Munch echoes the difficulties posed by this knowledge-gap. “When medicine doesn’t have an etiology for a problem,” she says, “sometimes we tend to default to label it psychological or psychogenic. It happens for both men and women but, for women, it seems to happen a little more frequently.”

Compounding these difficulties is the fact that ailments such as vulvodynia or endometriosis do not always present with the same symptoms. “Some women [with endometriosis] have excruciating abdominal pain from the time of their first menarche,” says Dr. Peter Gregersen, a geneticist, rheumatologist, and the head of the ROSE study, “whereas other women have what they perceive as ‘tolerable’ cramps. Many of them are told that their pain is ‘normal,’ either by family, friends, and/or health-care providers. Other women have no pain at all and only find out they have endometriosis when they are having trouble conceiving and undergo an infertility work-up.”

And, of course, women start to doubt themselves when medical experts don’t validate what they’re feeling. “If you’ve got people who are experts in their field,” says Munch, “even though women might intuitively sense that something’s wrong, they’re not confident in it. If you have enough people, especially health or medical experts, telling you to just eat a few crackers, or to practice coping skills, or to address the stress in your life, you start to believe on another level that maybe there is something psychologically wrong with you. Maybe you’re overreacting.”

Not to say that doctors alone are to blame. There is a serious disparity in research when it comes to women-specific health issues, which don’t get the same attention as health trends that affect men. “Research is needed because research leads to publications,” Munch says, “which gets the word out to both professionals and patients.”

Luckily, the research on these and other conditions is evolving. The ROSE study, for example—research intended to “outsmart” endometriosis—is creating a specimen bank to support its investigation of the causes of endometriosis.

Gregersen explains that researchers are trying to better understand the genetic basis of the disease, in addition to studying the epidemiology of endometriosis. “Our hope is two-fold,” he says. “To develop better and less invasive ways to diagnose endometriosis … and to develop a safe inhibitor medication to quell the growth of endometrial cells outside of the uterus.”

And research is growing in others areas as well, though when new research does emerge, medical professionals may not always be aware of it. That’s why continuing education is so important and, barring that, a strong referral network.

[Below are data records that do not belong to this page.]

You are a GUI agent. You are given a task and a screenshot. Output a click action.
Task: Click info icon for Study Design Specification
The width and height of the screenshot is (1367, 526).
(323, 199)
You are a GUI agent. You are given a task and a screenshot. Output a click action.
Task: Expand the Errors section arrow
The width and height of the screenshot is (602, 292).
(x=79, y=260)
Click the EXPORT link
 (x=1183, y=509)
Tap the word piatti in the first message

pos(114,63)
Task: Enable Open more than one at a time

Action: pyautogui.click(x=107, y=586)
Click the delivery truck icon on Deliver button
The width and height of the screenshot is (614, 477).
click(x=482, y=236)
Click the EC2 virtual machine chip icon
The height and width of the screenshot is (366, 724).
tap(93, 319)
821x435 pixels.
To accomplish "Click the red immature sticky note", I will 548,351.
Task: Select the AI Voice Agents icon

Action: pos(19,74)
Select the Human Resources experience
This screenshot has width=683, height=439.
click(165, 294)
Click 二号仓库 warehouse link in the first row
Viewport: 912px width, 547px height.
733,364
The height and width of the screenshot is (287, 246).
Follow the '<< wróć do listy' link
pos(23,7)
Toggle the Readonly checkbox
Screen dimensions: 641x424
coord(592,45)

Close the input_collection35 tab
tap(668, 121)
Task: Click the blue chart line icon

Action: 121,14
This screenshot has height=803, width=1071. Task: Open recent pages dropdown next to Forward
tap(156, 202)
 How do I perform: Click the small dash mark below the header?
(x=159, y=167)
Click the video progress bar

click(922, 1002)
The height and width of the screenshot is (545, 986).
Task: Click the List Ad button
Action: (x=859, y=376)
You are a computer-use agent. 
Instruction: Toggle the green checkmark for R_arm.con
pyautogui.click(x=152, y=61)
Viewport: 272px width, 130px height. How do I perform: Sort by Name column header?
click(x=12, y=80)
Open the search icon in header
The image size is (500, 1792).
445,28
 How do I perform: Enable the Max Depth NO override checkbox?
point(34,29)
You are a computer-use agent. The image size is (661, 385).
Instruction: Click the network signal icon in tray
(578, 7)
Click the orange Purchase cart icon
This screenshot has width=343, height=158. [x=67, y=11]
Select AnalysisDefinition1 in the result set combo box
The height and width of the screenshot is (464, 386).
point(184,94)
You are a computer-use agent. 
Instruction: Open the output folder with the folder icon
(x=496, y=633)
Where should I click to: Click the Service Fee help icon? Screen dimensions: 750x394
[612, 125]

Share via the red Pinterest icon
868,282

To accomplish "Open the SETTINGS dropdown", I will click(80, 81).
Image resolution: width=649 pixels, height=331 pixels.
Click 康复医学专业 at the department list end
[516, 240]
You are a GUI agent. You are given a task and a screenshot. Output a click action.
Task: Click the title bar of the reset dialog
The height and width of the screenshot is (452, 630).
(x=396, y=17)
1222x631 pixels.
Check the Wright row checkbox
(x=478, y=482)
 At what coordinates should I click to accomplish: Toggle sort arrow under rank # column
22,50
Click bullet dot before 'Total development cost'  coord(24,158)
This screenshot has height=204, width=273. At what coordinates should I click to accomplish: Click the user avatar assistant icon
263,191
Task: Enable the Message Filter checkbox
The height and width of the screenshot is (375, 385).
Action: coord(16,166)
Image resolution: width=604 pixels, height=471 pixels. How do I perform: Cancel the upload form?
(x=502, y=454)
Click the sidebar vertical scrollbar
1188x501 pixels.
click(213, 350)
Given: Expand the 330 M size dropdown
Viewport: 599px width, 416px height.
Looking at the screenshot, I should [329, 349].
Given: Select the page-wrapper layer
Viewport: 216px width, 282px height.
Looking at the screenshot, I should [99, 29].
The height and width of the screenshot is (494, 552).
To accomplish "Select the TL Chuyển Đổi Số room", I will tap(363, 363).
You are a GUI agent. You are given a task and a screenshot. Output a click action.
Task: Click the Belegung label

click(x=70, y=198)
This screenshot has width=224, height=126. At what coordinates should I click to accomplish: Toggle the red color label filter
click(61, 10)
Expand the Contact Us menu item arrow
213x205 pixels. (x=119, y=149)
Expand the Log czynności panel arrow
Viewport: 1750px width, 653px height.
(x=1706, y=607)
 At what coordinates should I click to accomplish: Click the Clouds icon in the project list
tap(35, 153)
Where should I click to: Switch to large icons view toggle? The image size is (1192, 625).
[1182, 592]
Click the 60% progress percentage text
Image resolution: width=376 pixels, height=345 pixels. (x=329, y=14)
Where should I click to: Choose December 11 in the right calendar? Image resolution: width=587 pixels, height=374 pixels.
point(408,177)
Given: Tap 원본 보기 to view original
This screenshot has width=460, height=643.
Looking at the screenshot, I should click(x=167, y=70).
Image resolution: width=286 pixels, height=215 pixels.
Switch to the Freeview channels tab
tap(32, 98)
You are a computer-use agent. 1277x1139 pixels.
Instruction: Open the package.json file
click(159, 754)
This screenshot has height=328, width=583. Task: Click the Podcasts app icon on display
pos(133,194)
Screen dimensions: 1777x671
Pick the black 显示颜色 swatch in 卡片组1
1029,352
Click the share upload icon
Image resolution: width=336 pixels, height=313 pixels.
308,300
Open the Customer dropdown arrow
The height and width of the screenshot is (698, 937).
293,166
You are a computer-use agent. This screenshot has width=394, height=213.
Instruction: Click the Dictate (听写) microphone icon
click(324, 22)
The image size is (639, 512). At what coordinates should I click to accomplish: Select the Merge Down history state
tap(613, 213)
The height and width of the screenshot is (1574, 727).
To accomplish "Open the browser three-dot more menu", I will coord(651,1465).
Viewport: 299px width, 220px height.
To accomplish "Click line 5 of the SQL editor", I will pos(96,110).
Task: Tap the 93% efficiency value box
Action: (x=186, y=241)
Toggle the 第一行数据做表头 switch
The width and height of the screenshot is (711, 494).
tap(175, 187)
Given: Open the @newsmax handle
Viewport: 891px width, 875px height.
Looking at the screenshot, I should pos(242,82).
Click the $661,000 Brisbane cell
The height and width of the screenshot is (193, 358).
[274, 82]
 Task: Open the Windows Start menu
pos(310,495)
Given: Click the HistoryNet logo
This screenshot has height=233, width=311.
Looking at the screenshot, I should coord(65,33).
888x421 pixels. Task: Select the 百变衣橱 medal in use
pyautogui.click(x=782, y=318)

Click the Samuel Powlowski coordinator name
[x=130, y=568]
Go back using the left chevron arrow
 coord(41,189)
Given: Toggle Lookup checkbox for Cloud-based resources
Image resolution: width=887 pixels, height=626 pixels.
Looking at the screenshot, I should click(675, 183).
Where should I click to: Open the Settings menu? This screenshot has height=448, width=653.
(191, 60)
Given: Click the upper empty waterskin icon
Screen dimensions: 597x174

In the meantime, how can patients advocate for themselves? “As much as doctors hate it,” says Schembari, “do your research. Obviously, you’re not going to diagnose yourself on WebMD, but reading stories from women who’ve had similar experiences helps.” Schembari also recommends searching information on treatments instead of blindly accepting a treatment that might put you in harm’s way. “Most doctors are not experts in all of the things,” she says.

Schembari also recommends actively seeking out doctors with a history of working with women and believing them. “I talked to women I knew and respected and got a recommendation for someone who specialized in women’s health issues,” she says.

Schembari also admits that, the older she got, the less she was willing to put up with the runaround she was receiving from doctors who weren’t willing to take her concerns seriously. “Before bowing down to authority,” she says, “be straightforward and ask for what you want. It takes confidence, but sometimes we get that sort of confidence if we do our research.”